Emekli Sayıştay denetçisi ve soL yazarı Kadir Sev de zorunlu arabuluculuk düzenlemesinin ülkemiz özelinde tarihsel arka planına ışık tutan konuşması ile söz konusu değişikliklerin 2000’li yıllar ile sınırlı tutulmaması gerektiğini, sosyal demokrat hükümetler tarafından yapılan düzenlemelerin bugüne gelişimizde önemli basamaklar oluşturduğunun altını çizdi.

"BİR İŞÇİ AVUKAT PATRON AVUKATA DAVA AÇMAK İSTERSE ÖNCE PATRONLA PAZARLIĞA OTURACAK"

Arş. Gör. Ceren Tuğlu Olpak savunma hakkı bağlamında zorunlu arabuluculuk üzerine gerçekleştirdiği sunumunda, hukukun toplum üzerinde ekonomi gibi belirleyici bir işlevi olmasa da, “oyun kurucu” bir işlevi olduğuna ve yasa yapıcılar eliyle oyunun hep sermaye sınıfı lehine kurulduğuna işaret etti.

İşçilik alacaklarının işçilerin oturup kendi başlarına hesaplayabilecekleri alacaklar olmadığı, karmaşık yapıları nedeniyle uzman bilirkişiler tarafından ancak hesaplanabildiği, dolayısıyla işçi arabuluculuk masasına oturtulduğunda elinin zayıf olacağını vurgulayan Olpak, yasanın gerekçesinde yazdığı üzere samimiyetle iş davalarının önüne geçilmek isteniyorsa, çözümün işçileri pazarlık masasına oturtmak değil, üretimden gelen güçlerini kullanmalarının önünü açıcı düzenlemeler olduğunun altını çizdi.

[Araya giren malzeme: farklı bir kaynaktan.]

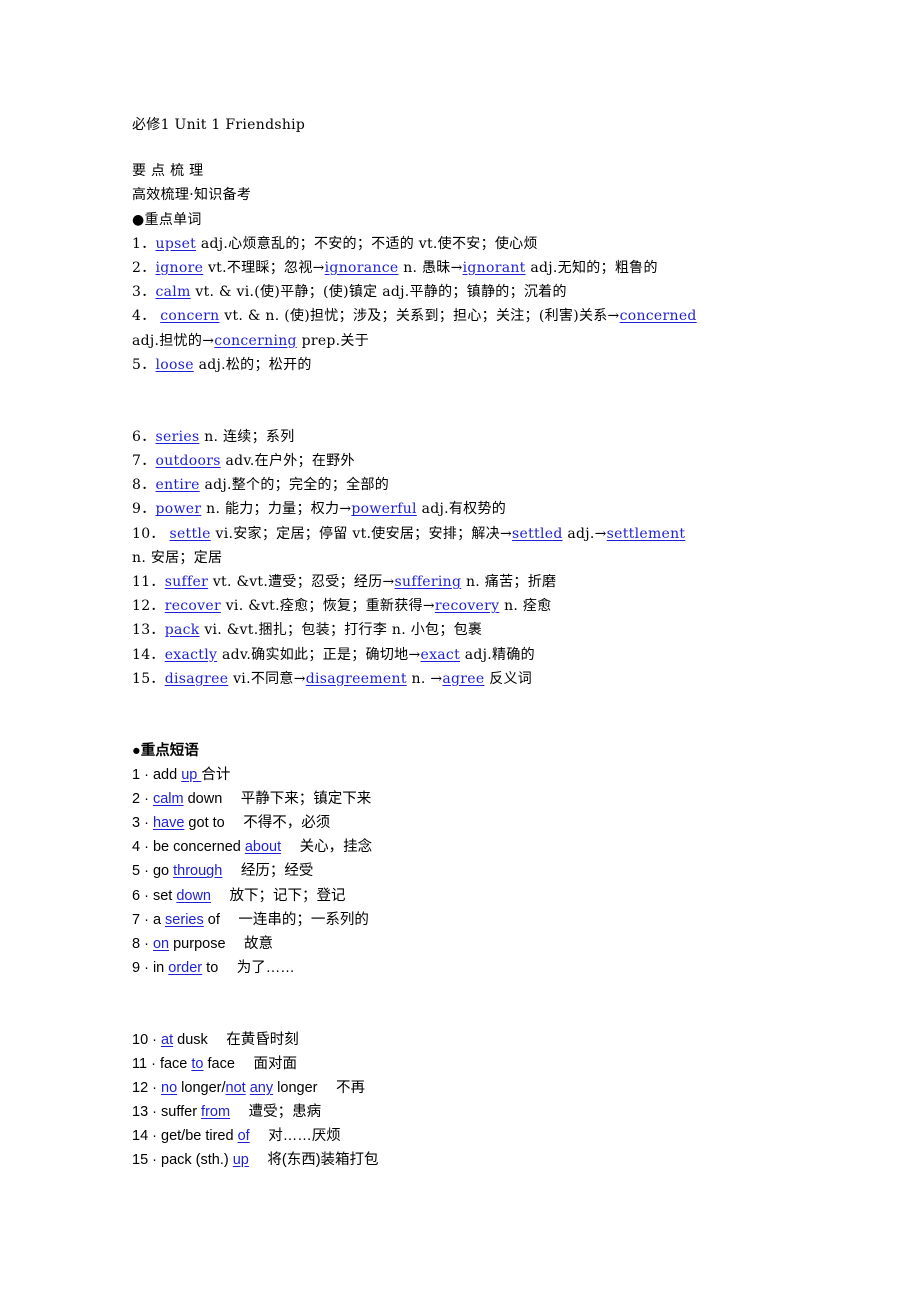 The height and width of the screenshot is (1302, 920). Describe the element at coordinates (472, 896) in the screenshot. I see `phrase-entry: 6 · set down 放下；记下；登记` at that location.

OHAL döneminde kural haline getirilen grev yasağı”dan sonra zorunlu arabuluculuk düzenlemesinin arkasında yatan niyetin açıkça belli olduğunu kaydeden Olpak, "Bir işçi avukat patron avukata dava açmak isterse, önce onunla pazarlık masasına oturacak" dedi.